Pesquisadores revelam extinção de crocodilos na Australásia

Estudos recentes revelam que os crocodilos modernos da Australásia são os últimos sobreviventes de uma diversidade de ancestrais que dominaram a região por milhões de anos. A pesquisa, que abrange evidências dos últimos 129 mil anos, destaca um cenário de extinções e interações com humanos.
Crocodilos modernos e seus ancestrais
Os crocodilos atuais pertencem ao gênero Crocodylus, mas antes deles, uma variedade de crocodylianos conhecidos como mekosuchines ocupava a Australásia. Esses predadores dominaram a região por mais de 50 milhões de anos, apresentando uma gama impressionante de formas e tamanhos, adaptando-se a diferentes ambientes.

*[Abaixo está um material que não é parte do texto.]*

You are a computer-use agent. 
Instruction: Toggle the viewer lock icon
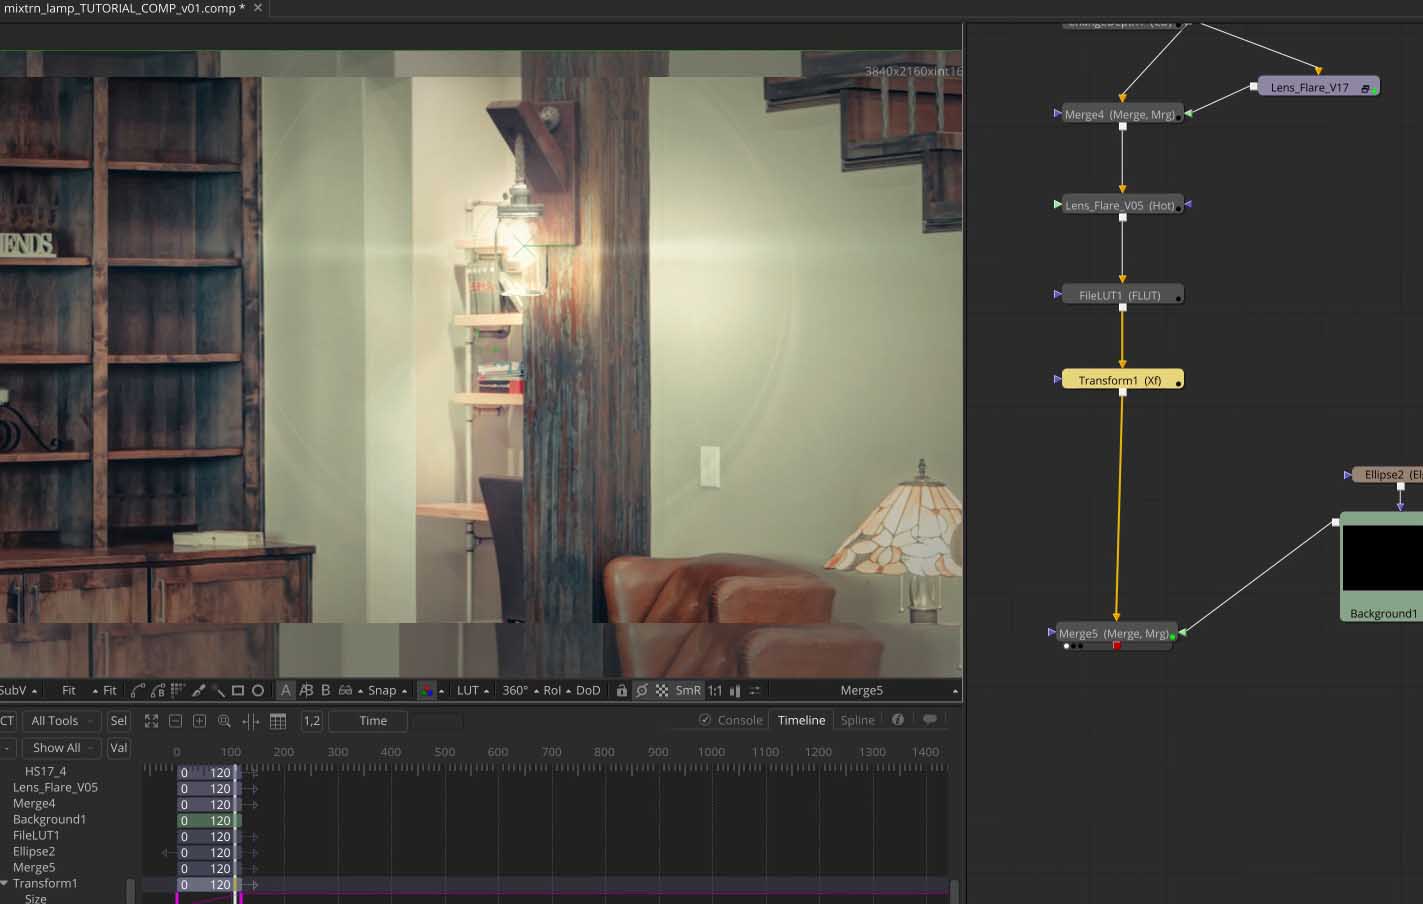pyautogui.click(x=621, y=690)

Mekosuchines: predadores do passado
Os mekosuchines variavam de gigantes semi-aquáticos, semelhantes aos crocodilos de água salgada, a espécies menores, como os ‘crocodilos anões’ de Nova Caledônia. Algumas dessas espécies possuíam dentes serrilhados, sugerindo que caçavam suas presas em terra firme. A pesquisa analisou restos fragmentários encontrados em mais de 20 locais arqueológicos e paleontológicos.
Evidências arqueológicas e arte rupestre
Evidências arqueológicas indicam que os crocodilos modernos coexistiram com humanos por milênios. Restos de crocodilos foram encontrados em sítios arqueológicos na Austrália e na Nova Guiné, enquanto a arte rupestre, com cerca de 20 mil anos, retrata esses répteis. Essa coexistência sugere uma relação complexa entre humanos e crocodilos.

Desaparecimento dos crocodilos mekosuchines
Os mekosuchines desapareceram da Austrália há mais de 40 mil anos, mas não há evidências claras de interação com humanos. Sua extinção coincide com a extinção de outras megafaunas australianas. Em ilhas como Nova Caledônia e Vanuatu, algumas espécies de mekosuchines sobreviveram até mais recentemente, indicando um contato direto com humanos.
A extinção dos mekosuchines na Australásia permanece um enigma, com a falta de evidências arqueológicas que conectem esses crocodilos a interações humanas. A pesquisa continua a explorar as complexidades dessa história evolutiva e as dinâmicas entre espécies extintas e os primeiros humanos.